The third is the balance of payments (BoP). From 2003 to 2008, we moved to a BoP surplus of somewhat over 1% of GDP. We are now in a situation where the current account deficit has grown to over 4% of GDP and capital flows, given the overall global macroeconomic context, are both smaller and more variable in nature. It’s in the context, of these three stress points that the choice between growth and inflation has to be made.
There are a number of elements that go into this choice. One is a realistic estimate of what the economy is capable of growing at without stoking inflation pressure. The RBI has said somewhere around 7.5%, given all the things that are happening globally. Whatever the number may be, I think the general agreement is that right now if you are growing at 5% on a quarterly basis, there is an output gap. Our actual rate of growth is lower than the potential rate of growth. That by itself provides some prospect for the inflation pressure easing.

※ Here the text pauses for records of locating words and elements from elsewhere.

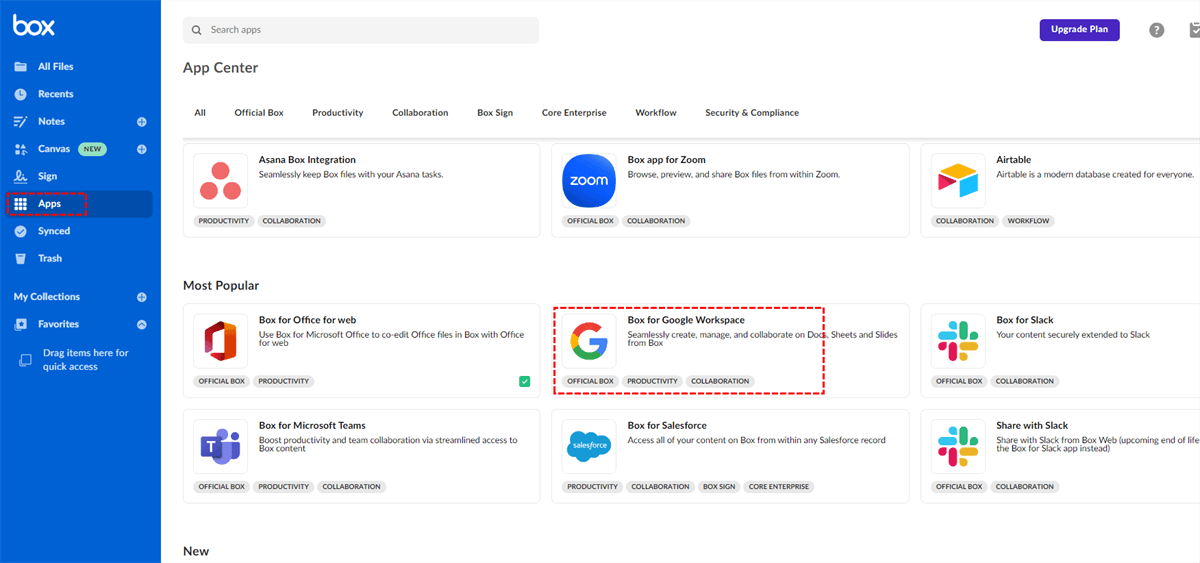Open the Box for Google Workspace icon
Image resolution: width=1200 pixels, height=563 pixels.
(x=589, y=341)
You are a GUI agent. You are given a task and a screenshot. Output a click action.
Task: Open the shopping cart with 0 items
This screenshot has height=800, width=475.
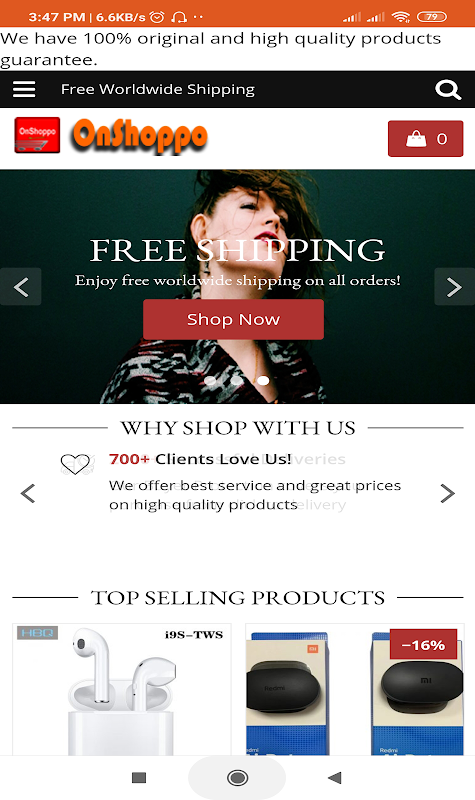[x=426, y=139]

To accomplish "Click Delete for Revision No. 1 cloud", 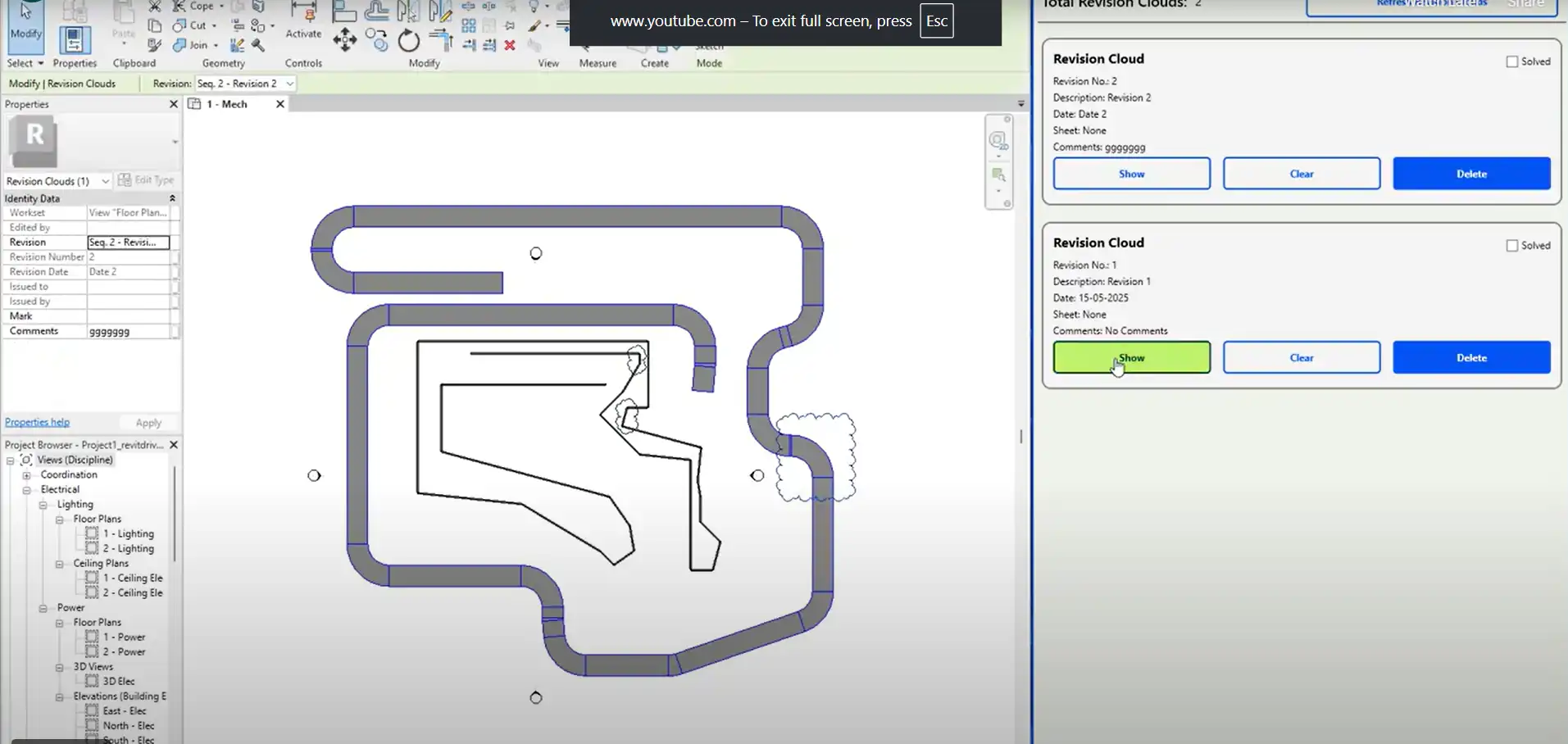I will [1471, 358].
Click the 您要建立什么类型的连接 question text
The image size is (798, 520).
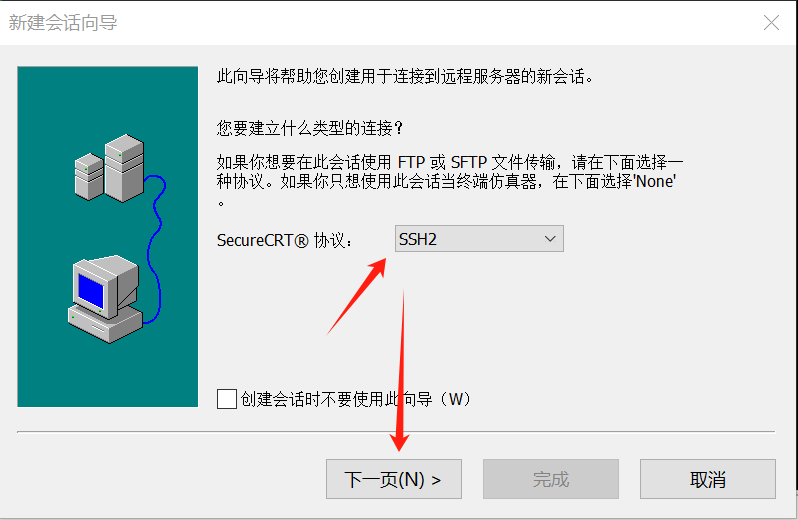310,128
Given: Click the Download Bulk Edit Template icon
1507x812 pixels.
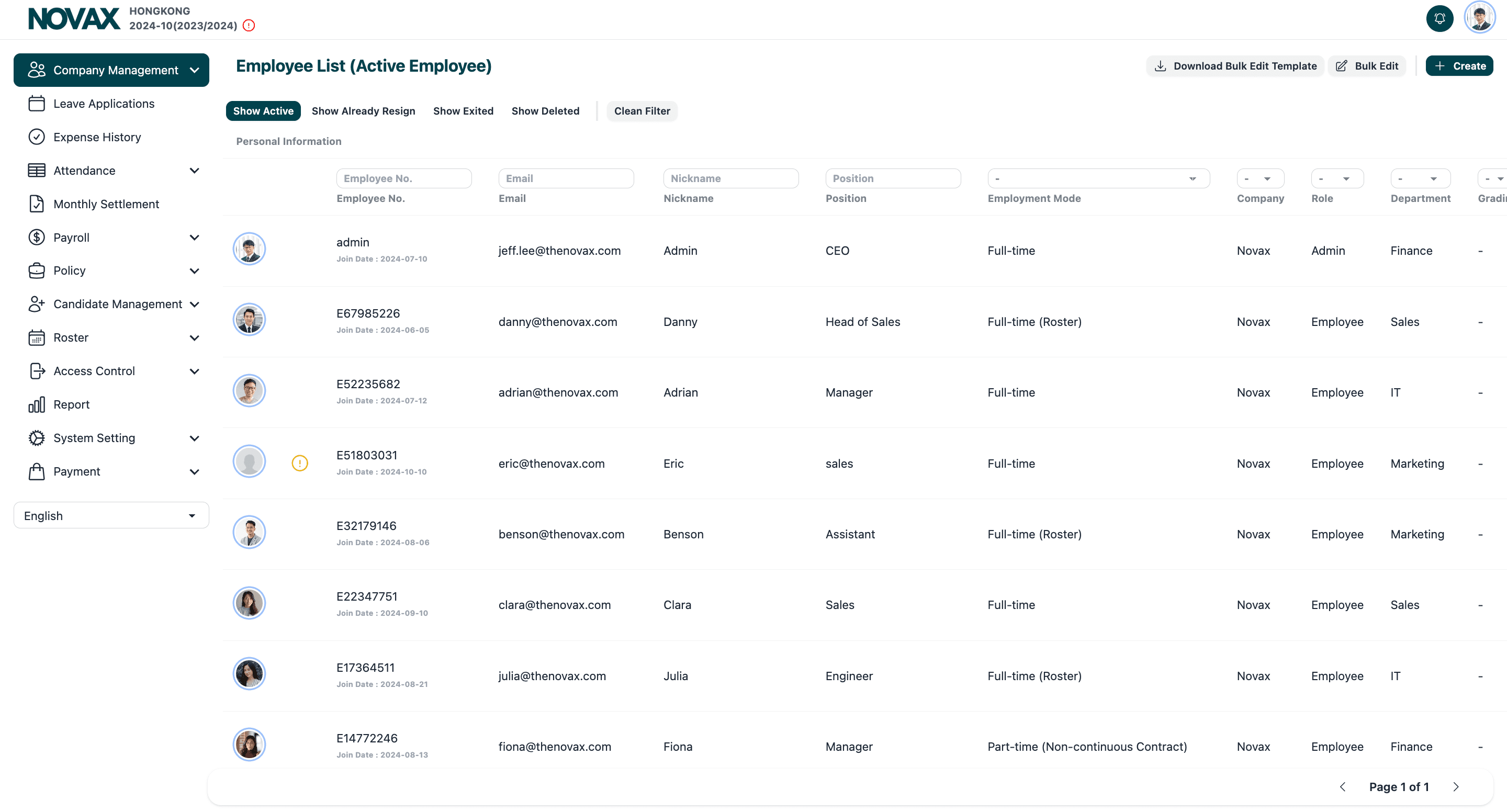Looking at the screenshot, I should tap(1162, 66).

So are we seeing inflation going down as sharply as we expect it? No. The inflation adjustment has not been as sharp as expected. The one important factor contributing to that is how the rupee has performed over the past one year. It has shown signs of stabilising over the past few weeks on the back of announcements by the government.
The second concept that we work with is the so-called threshold rate of inflation, which is some level of judgement about the cap below which inflation needs to be to prevent a spiralling effect. Many people will argue that we should not be responding to what are clearly supply-side pressures, particularly not with monetary actions. That is a legitimate argument. But we also have to be concerned with how rising prices leap through into expectations and the entrenchment of expectations then tends to lead to levels of inflation that become uncomfortably high and sooner or later start to impact adversely on growth. That really has been at the bottom of our thinking in terms of balancing the need to contain inflation within limits and our guidance on that is 5.5% headline and 4.5% core.